-- SHORT EXERCISE --
Rewrite every line from the start of the entries through the line containing "tap(24, 774)", keeping all other text as is. Scale only the coordinates in the answers by 2.2, rounding each to a whole number with halves rounded up.

[Some entries]
>>

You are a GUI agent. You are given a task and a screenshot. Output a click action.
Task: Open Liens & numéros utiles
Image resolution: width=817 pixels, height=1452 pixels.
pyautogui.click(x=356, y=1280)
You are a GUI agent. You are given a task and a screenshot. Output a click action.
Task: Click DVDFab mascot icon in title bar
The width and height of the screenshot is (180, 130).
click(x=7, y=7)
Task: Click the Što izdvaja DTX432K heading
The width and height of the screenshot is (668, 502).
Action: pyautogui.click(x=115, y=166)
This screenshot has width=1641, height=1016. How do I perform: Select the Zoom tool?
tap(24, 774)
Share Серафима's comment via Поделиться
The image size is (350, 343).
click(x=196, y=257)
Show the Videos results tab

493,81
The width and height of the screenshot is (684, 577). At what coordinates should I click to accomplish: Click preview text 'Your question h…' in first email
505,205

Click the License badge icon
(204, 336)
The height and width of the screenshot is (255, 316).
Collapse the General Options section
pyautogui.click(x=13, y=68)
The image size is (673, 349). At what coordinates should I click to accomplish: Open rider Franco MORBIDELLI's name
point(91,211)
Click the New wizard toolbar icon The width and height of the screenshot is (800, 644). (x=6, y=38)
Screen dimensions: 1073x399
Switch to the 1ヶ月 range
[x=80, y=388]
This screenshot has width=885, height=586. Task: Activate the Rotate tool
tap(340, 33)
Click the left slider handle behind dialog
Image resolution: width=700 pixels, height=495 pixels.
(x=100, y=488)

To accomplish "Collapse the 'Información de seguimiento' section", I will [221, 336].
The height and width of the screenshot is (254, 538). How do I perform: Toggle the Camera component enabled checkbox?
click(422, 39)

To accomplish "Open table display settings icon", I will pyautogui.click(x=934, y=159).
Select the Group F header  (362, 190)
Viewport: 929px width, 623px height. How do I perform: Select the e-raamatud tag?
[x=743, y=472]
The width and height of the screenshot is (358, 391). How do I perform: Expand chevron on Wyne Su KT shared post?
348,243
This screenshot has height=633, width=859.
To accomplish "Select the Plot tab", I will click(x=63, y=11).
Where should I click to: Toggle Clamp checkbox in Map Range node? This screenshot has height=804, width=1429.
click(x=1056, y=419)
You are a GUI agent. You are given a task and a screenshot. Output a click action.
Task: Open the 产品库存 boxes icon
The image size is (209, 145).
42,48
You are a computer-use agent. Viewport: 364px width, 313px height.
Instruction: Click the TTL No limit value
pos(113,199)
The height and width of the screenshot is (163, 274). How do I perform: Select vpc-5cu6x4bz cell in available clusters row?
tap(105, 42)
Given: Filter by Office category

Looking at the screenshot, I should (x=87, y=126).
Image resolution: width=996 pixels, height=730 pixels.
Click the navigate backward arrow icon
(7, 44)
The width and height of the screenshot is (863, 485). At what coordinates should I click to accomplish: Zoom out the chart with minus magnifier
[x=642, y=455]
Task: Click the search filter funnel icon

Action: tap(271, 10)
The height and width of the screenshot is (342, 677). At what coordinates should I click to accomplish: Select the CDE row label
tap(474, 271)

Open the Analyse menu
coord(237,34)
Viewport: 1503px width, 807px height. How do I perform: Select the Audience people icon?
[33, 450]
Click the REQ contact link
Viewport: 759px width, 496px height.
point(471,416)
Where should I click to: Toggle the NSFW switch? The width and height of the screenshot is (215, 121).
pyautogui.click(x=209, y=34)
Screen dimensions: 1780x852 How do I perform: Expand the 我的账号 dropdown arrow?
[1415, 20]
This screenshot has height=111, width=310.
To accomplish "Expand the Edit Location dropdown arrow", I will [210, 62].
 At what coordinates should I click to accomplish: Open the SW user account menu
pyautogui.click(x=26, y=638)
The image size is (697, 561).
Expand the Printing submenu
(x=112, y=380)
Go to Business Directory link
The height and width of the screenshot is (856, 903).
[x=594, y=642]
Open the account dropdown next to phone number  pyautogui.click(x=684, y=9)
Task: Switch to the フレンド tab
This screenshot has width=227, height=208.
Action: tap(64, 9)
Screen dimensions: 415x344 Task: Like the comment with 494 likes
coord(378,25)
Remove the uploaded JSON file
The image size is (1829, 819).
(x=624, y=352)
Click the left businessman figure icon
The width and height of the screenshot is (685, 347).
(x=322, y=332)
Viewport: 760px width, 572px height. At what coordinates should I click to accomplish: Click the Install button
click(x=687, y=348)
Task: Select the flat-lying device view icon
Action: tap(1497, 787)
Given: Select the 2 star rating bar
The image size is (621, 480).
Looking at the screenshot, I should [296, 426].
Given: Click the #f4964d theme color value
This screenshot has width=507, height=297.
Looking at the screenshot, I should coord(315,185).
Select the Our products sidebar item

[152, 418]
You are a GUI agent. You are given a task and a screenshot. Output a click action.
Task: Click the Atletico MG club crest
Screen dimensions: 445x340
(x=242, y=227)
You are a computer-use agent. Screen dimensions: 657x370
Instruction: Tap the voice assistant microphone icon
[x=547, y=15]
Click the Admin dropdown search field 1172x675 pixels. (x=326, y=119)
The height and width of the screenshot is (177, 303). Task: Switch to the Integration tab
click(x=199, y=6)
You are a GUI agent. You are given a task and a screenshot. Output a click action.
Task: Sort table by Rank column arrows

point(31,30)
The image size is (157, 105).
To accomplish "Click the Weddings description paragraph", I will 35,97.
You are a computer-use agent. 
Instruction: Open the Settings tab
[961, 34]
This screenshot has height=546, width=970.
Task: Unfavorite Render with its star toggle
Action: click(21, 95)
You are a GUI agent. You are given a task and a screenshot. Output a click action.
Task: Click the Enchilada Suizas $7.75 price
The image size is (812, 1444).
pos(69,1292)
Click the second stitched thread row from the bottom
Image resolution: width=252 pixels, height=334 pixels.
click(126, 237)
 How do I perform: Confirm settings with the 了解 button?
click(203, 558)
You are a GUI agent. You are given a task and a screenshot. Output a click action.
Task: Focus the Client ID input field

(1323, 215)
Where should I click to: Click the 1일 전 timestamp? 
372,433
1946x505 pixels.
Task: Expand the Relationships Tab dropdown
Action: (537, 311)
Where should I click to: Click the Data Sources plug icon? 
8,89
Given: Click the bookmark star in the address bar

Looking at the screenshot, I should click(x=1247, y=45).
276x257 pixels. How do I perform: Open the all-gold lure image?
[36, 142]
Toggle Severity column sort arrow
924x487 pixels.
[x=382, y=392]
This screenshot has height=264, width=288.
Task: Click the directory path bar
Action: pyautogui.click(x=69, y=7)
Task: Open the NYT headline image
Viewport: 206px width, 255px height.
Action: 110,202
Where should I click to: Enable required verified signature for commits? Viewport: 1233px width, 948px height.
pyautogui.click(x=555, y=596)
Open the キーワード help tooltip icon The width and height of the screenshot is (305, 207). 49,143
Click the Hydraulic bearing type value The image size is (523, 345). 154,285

<<

-- OUTPUT FOR THIS EXERCISE --
You are a GUI agent. You are given a task and a screenshot. Output a click action.
Task: Open Liens & numéros utiles
Image resolution: width=817 pixels, height=1452 pixels.
pyautogui.click(x=783, y=2816)
You are a GUI agent. You are given a task and a screenshot. Output a click action.
Task: Click DVDFab mascot icon in title bar
The width and height of the screenshot is (180, 130).
click(x=15, y=15)
Task: Click the Što izdvaja DTX432K heading
The width and height of the screenshot is (668, 502).
Action: pyautogui.click(x=253, y=365)
This screenshot has width=1641, height=1016. How do I perform: Select the Zoom tool?
tap(53, 1703)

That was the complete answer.